As another example, oppositional defiant disorder (ODD) merely describes a child who displays anger. In the words of the Diagnostic and Statistical Manual of Mental Disorders, Fourth Edition, ODD involves "A pattern of negativistic, hostile, and defiant behavior lasting at least six months." The top three "symptoms" are "(1) often loses temper, (2) often argues with adults, and (3) often actively defies or refuses to comply with adults' requests or rules." That's not a disease in a child, it's a sign that something has gone haywire in the child's life and is not being remedied.
My most recent review of the scientific literature in Psychiatric Drug Withdrawal concludes that stimulants, antidepressants and antipsychotic drugs are very harmful to the brain. With increasing millions of children being placed on drugs that can harm normal development of the child's brain and mind, and substitute for proper teaching and parenting, it's time to change emphasis. As a society, we need to resist the quick fix that does more harm than good, and to stand up against the massive drugging of children.
The health professions would do far more good stopping the drugging of children than continuing or increasing it. Ethical professionals need to work toward removing children from psychiatric drugs.
The health professions would make a major contribution to the wide-scale health of children not only by curtailing psychiatric drugging, but also by offering the opportunity for parents to withdraw their children from these psychoactive substances.
Peter R. Breggin, MD is a psychiatrist in private practice in Ithaca, New York, and the cofounder with his wife Ginger Breggin of the Center for the Study of Empathic Therapy. He is the author of dozens of scientific articles and more than twenty books. His latest book is Psychiatric Drug Withdrawal: A Guide for Prescribers, Therapists, Patients and Their Families. It is based on a Person-Centered Collaborative Approach to psychiatric treatment with the focus on psychiatric drug withdrawal. It also describes many of the most severe adverse effects of psychiatric drugs that require drug withdrawal.

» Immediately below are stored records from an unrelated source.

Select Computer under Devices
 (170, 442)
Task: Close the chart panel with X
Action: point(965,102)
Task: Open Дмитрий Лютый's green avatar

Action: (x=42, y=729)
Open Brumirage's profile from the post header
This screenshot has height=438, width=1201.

Ginger Breggin, in addition to cofounding and managing the Center for the Study of Empathic Therapy, has coauthored books with her husband, contributes to their mutual research projects, and blogs independently on The Huffington Post.
Disclosure: Peter Breggin, M.D. has been a plaintiffs' medical expert in product liability suits against the mentioned drug companies including Eli Lilly, Pfizer, GlaxoSmithKline, and Johnson & Johnson.